Charles Lindbergh challenges Franklin D. Roosevelt in the 1940 presidential election and wins on a “stay out of Europe’s war” ticket. He then signs a peace treaty with Nazi Germany, and America begins to change. The story is told from the viewpoint of a little boy, Philip Roth, who lives with his family in a Jewish enclave of Newark, New Jersey. Roth’s (the author’s, not the narrator’s) exploration of this alternative history is fascinating, in large part because he builds it up just slow enough to feel plausible. Little changes here and there in treatment of the Jews seem inauspicious but none are terrible enough to seem completely absurd.

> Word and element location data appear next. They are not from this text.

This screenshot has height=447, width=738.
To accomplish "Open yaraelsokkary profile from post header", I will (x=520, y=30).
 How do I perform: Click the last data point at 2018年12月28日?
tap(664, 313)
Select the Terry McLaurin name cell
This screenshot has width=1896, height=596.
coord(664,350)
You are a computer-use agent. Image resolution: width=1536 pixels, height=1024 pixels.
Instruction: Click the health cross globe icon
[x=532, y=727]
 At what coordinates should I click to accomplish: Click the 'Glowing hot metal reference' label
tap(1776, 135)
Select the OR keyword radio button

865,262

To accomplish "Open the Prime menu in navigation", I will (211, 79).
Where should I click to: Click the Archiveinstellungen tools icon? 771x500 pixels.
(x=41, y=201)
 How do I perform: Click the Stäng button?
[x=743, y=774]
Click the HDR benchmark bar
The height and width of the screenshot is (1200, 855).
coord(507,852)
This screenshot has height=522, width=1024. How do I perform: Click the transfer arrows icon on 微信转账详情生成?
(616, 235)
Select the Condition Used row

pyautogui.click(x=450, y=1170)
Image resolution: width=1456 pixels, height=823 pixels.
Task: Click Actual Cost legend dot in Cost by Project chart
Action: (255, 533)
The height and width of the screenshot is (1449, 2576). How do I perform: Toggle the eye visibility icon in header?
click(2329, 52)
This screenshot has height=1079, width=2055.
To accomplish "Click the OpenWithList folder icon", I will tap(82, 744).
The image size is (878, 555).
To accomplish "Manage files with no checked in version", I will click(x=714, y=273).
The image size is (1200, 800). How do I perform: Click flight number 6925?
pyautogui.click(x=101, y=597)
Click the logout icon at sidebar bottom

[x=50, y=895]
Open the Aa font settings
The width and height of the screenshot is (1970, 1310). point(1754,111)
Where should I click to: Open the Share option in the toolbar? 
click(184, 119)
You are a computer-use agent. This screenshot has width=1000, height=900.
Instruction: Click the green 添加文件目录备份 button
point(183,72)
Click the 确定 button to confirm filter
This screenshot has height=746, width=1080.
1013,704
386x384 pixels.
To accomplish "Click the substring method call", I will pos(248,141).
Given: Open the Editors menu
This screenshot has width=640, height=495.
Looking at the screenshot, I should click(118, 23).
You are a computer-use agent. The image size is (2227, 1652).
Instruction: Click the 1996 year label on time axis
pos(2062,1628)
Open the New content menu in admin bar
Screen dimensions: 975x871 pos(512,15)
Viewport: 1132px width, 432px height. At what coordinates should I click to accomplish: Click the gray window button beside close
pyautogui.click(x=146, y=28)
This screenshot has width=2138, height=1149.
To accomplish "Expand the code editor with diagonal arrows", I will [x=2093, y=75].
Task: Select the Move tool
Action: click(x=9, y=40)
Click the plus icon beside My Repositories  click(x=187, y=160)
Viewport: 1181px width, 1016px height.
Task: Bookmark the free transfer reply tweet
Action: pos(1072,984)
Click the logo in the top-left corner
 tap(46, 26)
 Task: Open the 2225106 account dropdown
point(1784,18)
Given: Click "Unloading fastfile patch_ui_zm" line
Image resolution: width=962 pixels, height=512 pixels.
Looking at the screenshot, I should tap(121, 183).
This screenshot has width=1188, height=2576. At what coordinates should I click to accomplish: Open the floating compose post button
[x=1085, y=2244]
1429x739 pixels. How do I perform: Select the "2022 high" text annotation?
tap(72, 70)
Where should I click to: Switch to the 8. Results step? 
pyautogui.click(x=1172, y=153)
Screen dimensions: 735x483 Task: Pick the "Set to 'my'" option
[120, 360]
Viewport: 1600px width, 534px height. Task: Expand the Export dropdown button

At times, the rhetoric in the book reminded me of some of the post 9/11 rhetoric, not because we live in a fascist state (we definitely don’t) and obviously not because our government has tried to keep us out of war (it clearly hasn’t). Rather, the use of patriotic language and symbolism to political ends, to the suppression of civil liberties for certain groups, feels just familiar enough to be scary.
Unfortunately, the story was simply to boring for me, nothing really ever happened. The unneeded detail bugged me. Plus the book falls apart at the end. The slow build-up that Roth so carefully engineers suddenly jumps to a fever pitch that feels absurd, followed by a terribly abrupt ending.